Wednesday, July 19, 2017

A million ain't what it used to be

Back when I was coming up, a million dollars was a lot of money. If you were worth a million bucks you were considered "rich." In a town of 50,000, there might have been a few dozen millionaires and half a dozen or so folks with a net worth of ten million or more.

Those were the "super-rich" of the era.

Today a million bucks won't buy you a house in Toronto or Vancouver.

I'm contemplating these numbers because of something I read in my Globe and Mail today.

The story quotes a Conservative Party website as saying "Justin Trudeau has made Khadr one of the wealthiest men in Canada..."

As you know, Khadr's lawyers negotiated a ten million dollar settlement with the government for violating his Charter rights.

Lot's of folks are having shit hemorrages over this. Go to Twitter and search "Khadr settlement" and you'll be mightily impressed (or depressed) at the bile emanating from your fellow Canadians.

You'd think Khadr was personally responsible for writing the Charter of Rights and then finagled his way into Gitmo, just to trick the government of Canada into violating his rights so he could sue them big time.

But back to that hoary claim that a ten million dollar settlement has made him "one of the wealthiest men in Canada."

Not likely. In that town of 50,000 I came up in, which is now a small city of 130,000, there are today many dozens of folks with a net worth of ten million or more.
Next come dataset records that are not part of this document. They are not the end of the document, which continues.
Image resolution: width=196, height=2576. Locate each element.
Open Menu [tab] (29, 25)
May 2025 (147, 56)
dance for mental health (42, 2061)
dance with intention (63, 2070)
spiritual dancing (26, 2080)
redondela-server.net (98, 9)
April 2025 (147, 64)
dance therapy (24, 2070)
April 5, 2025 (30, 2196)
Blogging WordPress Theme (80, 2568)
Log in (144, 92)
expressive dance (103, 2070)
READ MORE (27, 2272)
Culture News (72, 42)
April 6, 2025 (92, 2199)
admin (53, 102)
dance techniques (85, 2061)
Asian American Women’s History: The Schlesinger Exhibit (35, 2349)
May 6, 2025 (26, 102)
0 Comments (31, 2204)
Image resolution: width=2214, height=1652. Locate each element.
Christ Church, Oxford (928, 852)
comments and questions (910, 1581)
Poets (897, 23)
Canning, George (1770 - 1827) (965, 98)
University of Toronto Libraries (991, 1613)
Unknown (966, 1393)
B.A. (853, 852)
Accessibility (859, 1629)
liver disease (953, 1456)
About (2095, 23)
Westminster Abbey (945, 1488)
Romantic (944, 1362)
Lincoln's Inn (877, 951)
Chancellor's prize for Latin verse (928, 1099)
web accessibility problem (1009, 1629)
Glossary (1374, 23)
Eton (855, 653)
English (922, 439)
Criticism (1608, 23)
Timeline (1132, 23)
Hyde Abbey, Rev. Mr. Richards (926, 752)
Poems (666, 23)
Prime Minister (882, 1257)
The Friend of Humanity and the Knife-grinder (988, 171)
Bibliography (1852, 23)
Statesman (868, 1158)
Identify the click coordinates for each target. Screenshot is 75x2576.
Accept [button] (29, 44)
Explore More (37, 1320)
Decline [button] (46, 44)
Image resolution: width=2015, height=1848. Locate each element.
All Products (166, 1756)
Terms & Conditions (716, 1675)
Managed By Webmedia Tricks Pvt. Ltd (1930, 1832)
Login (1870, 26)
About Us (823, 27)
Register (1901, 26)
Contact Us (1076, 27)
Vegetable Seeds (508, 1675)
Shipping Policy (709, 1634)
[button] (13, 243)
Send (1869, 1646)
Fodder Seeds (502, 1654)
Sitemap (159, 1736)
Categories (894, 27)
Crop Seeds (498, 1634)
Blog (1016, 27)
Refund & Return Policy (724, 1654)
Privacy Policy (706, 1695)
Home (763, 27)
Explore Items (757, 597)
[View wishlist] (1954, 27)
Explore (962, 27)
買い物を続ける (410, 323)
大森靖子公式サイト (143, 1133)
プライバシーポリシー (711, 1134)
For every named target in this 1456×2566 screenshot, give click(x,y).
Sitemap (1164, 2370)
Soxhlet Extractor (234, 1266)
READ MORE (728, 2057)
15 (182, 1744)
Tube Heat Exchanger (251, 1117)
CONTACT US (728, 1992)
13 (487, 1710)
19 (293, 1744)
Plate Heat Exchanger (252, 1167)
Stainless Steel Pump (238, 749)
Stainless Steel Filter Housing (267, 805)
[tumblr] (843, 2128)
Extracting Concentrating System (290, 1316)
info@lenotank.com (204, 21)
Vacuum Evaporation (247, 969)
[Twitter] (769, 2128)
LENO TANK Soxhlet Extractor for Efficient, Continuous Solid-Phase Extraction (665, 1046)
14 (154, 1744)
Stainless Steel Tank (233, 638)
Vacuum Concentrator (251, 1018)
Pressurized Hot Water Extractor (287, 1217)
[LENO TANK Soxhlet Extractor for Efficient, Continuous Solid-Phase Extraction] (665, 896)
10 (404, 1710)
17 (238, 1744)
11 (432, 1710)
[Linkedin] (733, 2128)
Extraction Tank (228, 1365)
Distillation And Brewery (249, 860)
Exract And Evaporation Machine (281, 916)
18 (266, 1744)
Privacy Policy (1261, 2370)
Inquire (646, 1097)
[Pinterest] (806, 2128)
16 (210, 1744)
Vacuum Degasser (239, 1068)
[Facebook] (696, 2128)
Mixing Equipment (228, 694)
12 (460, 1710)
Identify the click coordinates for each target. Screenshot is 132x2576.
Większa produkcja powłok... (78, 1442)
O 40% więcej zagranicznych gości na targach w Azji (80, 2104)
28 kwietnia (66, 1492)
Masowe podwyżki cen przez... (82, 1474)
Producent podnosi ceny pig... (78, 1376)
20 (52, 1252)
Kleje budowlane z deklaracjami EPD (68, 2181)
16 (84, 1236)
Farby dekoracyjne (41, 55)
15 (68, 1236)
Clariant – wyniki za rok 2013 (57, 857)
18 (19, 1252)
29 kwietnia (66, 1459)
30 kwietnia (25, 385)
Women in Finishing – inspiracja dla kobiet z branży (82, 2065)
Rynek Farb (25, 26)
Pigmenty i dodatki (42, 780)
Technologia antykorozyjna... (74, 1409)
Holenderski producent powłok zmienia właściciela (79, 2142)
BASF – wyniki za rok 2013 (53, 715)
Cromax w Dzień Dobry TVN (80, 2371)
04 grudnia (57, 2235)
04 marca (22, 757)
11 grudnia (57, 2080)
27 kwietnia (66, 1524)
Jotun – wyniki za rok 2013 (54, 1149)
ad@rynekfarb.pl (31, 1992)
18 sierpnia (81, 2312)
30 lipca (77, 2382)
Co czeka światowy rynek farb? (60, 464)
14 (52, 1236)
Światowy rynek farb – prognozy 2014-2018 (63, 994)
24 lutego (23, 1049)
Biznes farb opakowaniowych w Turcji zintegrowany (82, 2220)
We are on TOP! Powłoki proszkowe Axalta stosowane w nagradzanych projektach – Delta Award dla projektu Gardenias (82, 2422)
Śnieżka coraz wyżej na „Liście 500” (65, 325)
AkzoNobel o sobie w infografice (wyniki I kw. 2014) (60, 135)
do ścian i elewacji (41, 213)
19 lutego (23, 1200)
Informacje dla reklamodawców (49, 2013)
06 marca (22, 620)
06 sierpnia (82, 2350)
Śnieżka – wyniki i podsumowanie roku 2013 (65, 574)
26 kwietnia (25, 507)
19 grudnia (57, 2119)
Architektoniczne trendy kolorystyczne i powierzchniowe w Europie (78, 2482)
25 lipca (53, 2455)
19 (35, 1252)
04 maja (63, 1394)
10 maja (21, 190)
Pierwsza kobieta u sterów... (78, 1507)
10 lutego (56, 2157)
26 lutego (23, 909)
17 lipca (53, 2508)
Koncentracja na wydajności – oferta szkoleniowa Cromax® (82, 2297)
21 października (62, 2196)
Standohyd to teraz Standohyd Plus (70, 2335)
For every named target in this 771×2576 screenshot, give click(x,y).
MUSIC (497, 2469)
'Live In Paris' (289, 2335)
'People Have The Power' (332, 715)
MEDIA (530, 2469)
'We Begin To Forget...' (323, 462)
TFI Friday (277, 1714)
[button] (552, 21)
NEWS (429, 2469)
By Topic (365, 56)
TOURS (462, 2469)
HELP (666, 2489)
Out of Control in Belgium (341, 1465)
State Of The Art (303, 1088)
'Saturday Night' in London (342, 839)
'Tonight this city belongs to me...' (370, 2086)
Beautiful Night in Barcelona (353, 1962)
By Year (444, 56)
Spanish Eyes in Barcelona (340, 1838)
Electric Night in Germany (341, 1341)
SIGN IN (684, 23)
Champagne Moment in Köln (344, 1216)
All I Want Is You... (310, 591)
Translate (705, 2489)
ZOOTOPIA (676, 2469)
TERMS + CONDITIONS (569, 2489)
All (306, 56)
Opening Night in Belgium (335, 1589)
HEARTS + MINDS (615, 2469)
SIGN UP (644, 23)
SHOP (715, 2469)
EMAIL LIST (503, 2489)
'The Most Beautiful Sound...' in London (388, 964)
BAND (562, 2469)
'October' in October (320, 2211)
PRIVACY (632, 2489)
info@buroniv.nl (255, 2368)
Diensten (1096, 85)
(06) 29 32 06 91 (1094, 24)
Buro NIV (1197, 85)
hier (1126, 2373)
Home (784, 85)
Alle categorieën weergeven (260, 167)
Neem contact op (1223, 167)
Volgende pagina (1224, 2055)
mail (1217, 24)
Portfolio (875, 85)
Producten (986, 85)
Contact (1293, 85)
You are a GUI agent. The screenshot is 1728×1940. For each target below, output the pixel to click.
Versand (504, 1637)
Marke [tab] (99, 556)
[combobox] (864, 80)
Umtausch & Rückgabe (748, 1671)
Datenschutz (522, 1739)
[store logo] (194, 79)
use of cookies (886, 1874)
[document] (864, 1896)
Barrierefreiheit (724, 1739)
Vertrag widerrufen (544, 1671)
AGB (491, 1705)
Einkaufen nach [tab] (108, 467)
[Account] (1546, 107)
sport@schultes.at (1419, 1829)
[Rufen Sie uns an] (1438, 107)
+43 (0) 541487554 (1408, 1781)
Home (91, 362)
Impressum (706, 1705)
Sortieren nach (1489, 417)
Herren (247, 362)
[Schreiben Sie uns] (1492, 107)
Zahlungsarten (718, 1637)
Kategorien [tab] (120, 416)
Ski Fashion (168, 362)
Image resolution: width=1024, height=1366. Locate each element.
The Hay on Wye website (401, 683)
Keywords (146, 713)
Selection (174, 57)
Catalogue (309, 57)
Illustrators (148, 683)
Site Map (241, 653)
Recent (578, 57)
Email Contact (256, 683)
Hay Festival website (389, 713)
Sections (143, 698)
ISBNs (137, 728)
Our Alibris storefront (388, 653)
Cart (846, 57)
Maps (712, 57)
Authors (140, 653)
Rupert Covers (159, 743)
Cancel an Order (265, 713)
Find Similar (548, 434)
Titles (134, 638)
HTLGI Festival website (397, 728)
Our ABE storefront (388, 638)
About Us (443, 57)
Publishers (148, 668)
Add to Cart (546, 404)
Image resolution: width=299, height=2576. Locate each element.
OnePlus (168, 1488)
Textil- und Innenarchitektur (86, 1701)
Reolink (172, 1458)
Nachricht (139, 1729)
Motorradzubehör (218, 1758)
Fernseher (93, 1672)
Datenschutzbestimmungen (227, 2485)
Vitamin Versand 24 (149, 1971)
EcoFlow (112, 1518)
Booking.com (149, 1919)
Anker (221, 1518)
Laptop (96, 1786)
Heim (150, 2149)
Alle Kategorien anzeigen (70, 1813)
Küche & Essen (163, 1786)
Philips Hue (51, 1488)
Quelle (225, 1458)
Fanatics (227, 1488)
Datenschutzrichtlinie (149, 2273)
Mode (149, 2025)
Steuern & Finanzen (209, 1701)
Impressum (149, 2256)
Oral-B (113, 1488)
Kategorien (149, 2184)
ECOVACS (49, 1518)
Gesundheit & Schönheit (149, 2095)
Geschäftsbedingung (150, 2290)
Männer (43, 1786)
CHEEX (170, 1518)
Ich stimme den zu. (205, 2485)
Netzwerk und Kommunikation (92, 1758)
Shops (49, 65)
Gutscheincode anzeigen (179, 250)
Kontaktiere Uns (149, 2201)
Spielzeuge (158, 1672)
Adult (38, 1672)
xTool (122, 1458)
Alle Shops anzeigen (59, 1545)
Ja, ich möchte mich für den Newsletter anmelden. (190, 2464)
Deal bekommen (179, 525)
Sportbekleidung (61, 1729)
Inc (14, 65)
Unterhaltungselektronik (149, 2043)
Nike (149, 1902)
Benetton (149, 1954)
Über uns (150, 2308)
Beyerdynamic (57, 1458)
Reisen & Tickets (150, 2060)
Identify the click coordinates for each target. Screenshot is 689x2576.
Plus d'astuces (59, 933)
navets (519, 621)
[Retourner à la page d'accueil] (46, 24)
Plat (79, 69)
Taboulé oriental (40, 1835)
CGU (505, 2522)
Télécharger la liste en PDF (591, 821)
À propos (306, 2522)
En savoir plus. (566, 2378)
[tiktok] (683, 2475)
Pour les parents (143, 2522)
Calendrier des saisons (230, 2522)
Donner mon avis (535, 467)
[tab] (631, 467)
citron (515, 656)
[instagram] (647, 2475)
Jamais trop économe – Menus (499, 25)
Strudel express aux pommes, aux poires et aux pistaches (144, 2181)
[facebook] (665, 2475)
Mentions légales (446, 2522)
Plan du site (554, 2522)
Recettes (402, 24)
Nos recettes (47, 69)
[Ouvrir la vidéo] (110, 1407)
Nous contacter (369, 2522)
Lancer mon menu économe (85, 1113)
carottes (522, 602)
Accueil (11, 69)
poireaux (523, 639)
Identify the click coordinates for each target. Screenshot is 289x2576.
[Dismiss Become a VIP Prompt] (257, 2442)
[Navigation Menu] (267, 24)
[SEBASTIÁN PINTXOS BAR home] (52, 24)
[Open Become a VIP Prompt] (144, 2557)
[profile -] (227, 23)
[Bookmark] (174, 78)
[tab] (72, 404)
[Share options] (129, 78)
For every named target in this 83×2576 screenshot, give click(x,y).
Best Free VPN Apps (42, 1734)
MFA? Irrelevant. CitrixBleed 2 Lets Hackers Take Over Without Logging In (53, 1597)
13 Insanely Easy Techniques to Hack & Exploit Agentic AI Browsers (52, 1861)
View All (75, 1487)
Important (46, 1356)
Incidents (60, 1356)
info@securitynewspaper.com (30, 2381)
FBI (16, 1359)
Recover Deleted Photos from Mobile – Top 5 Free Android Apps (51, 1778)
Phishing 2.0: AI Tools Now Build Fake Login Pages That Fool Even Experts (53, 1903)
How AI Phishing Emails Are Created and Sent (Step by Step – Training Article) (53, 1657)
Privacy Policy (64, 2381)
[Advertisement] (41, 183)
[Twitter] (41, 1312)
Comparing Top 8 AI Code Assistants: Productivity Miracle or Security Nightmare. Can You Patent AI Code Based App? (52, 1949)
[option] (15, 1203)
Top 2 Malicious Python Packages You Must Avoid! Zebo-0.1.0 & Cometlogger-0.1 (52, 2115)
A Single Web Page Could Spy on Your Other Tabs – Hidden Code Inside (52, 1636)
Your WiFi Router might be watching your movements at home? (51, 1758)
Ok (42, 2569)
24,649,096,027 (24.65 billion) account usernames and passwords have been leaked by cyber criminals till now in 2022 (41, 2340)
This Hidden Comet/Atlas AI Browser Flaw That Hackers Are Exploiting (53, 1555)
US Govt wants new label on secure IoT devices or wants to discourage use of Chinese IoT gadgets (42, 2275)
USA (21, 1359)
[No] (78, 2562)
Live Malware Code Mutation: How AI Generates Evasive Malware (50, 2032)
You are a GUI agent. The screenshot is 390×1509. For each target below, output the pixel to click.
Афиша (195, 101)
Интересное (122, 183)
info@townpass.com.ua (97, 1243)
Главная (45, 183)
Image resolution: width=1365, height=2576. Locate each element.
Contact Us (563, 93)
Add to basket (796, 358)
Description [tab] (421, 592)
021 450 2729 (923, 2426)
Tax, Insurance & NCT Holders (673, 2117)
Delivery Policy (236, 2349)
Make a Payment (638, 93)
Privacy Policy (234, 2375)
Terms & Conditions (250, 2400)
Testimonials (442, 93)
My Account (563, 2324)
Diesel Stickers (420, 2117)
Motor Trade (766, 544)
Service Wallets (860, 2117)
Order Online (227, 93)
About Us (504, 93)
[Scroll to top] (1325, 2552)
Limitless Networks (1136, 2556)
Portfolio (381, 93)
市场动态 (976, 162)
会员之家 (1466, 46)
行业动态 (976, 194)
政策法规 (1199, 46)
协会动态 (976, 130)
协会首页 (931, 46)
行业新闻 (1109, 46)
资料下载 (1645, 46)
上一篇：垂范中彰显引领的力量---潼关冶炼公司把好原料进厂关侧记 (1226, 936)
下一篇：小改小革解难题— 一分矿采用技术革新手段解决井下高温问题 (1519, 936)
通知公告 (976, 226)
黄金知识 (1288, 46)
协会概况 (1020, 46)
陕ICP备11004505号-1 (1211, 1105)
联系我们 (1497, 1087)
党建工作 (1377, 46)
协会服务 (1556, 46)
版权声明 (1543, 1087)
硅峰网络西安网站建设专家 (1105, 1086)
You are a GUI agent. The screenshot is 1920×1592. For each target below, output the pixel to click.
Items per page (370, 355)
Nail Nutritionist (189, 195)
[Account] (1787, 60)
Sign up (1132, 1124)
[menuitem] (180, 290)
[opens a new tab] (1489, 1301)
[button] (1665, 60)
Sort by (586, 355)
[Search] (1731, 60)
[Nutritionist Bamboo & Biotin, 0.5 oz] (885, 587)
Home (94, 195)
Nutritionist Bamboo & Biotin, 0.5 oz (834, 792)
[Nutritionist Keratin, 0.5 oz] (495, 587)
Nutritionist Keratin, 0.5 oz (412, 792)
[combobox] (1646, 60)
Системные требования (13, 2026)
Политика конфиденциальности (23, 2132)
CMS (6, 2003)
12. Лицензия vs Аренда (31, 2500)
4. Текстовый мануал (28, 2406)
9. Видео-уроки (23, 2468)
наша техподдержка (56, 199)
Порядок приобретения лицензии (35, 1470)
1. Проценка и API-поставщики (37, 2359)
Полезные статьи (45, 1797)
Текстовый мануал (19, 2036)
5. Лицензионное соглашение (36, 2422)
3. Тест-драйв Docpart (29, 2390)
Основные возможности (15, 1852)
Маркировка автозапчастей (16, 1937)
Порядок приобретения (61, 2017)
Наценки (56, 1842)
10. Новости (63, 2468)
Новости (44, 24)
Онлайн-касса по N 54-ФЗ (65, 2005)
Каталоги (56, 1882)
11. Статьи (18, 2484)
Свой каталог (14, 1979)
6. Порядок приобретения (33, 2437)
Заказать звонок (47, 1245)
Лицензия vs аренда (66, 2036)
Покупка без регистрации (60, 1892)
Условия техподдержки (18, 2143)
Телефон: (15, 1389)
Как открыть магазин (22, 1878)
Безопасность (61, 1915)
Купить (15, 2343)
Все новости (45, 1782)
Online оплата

Extrapolate that across the country and you've got tens of thousands of men with a net worth of ten million, and more than a few women too.

So when you claim that this settlement, which is entirely in line with previous settlements our government has made with other Canadians who have had their Charter rights violated, makes Khadr one of the richest men in the country, you're engaging in something that used to be called "yellow journalism."

I might expect to see that in Ezra's arch racist Rebel Media, but I'm surprised to find it, unchallenged, in Canada's putative newspaper of record.

And I'm profoundly disturbed that the Conservative Party would stoop to this level of hate-mongering.